最後の恋って、なに?~Happy wedding?~
次の電車までまだ時間があるし、ゆっくり行っても間に合いそう。
雨のなか傘を差したまま橋の真ん中でふと立ち止まり、ポケットから名刺入れを取り出してつい物思いに耽ってしまう。
「初めて貰ったプレゼントだったんだけどな……」
当時、彼が言ってた。『この仕事は営業も大事になるから』って。だからこれを選んでくれて、それが凄く嬉しかった。
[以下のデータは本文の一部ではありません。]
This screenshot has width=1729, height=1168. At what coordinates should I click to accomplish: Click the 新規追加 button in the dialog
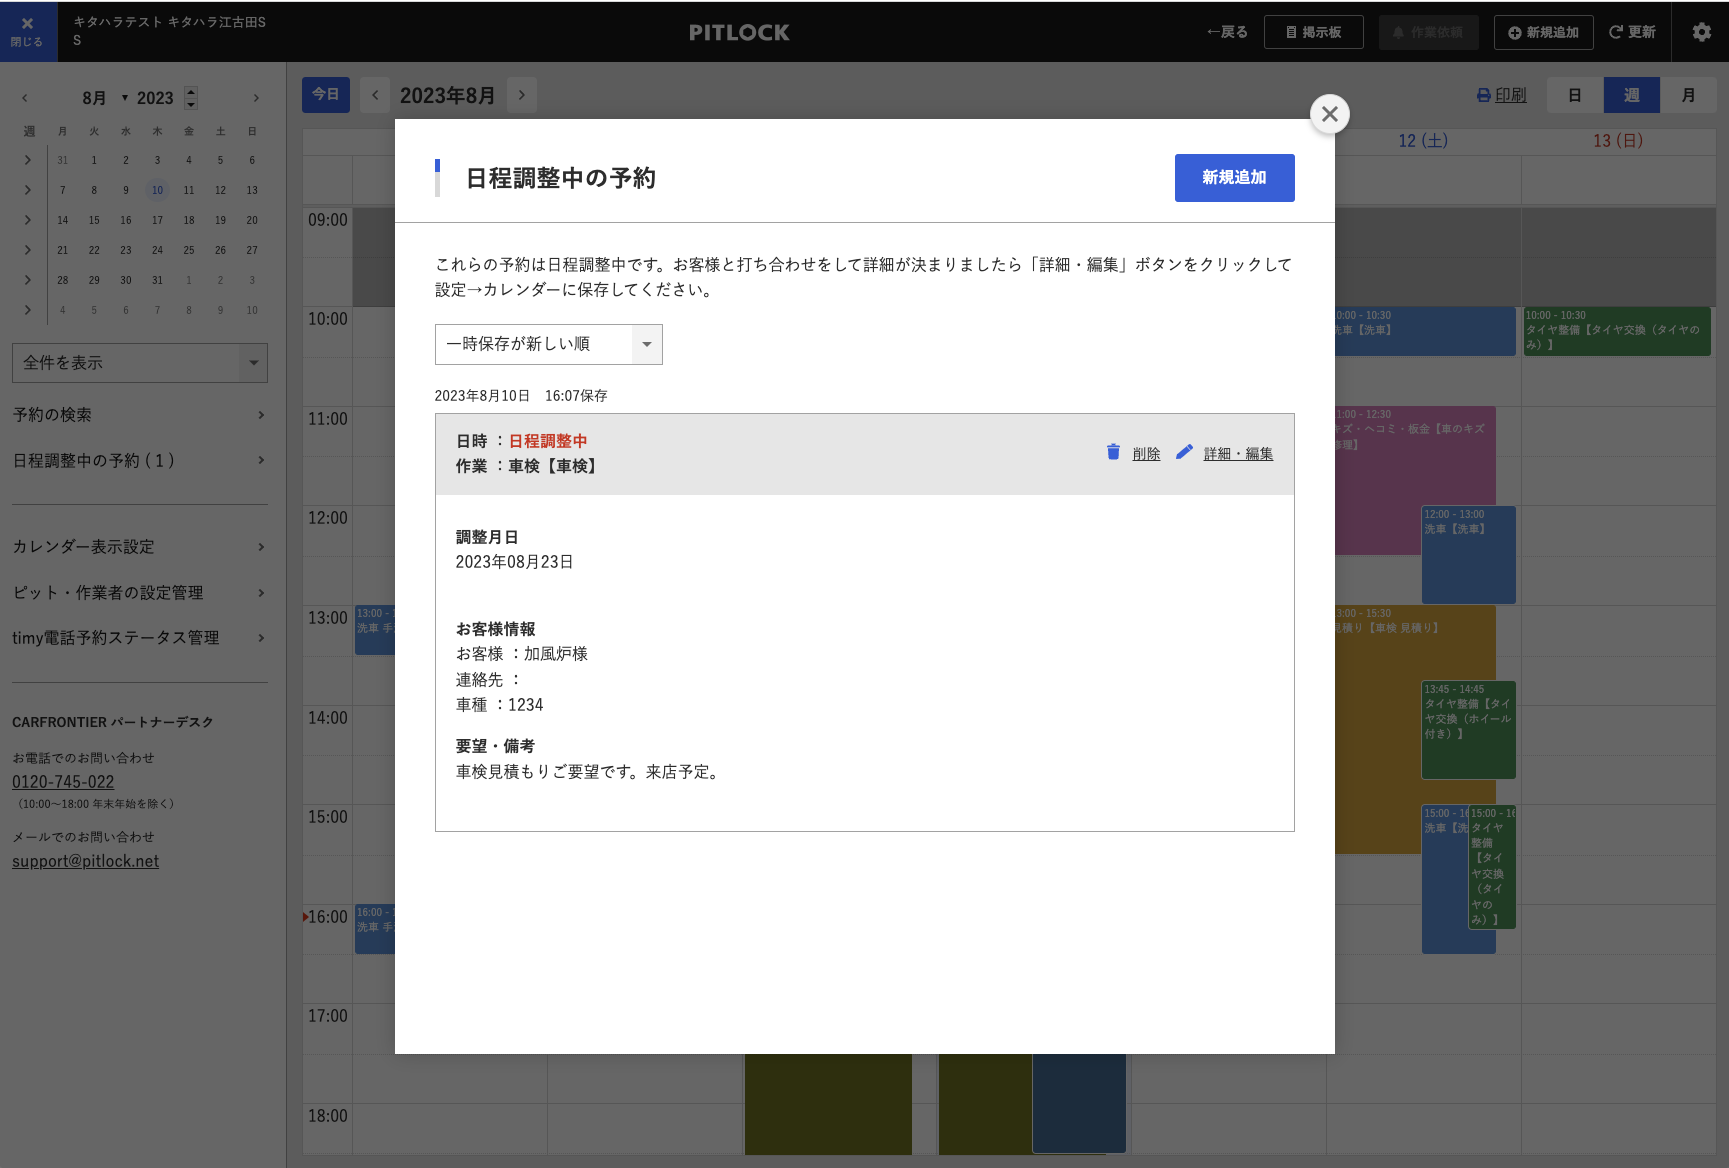[1234, 177]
嬉しかったのに――
「あー……ダメだな。仁菜の言う通り、思い出を引きずりすぎて前に進めなくなってる」
名刺入れをギュッと握りしめながら俯いて自己嫌悪に陥っていると、鞄の中のスマホが微かに振動している事に気がついた。
着信の相手は桐葉さん。
「はい、棗ですが……」
『お前か! 俺だっ! 聞きたい事がある!』
電話に出た途端、《《誰宛》》で誰からか名乗りもしないまま、慌てた声だけが耳にキーンと響く。
「いったいどうしたん―――」
『18時からの打ち合わせに使う資料にミスがあった! 今わかる事を教えろ!』
「嘘……ミス、ですか。今から会社に戻るんですが、それだと間に合いませんか?」
『無理だ! 先方から今電話が入ってるところなんだよ!』
どうやら私が外回りをしている間に社内ではトラブルが発生していたらしく、支配人が私の代わりに対応してくれているらしい。
「わかりました! 私がわかる範囲で伝えますっ」
彼の焦りに引っ張られるように、私も気持ち焦ってしまう。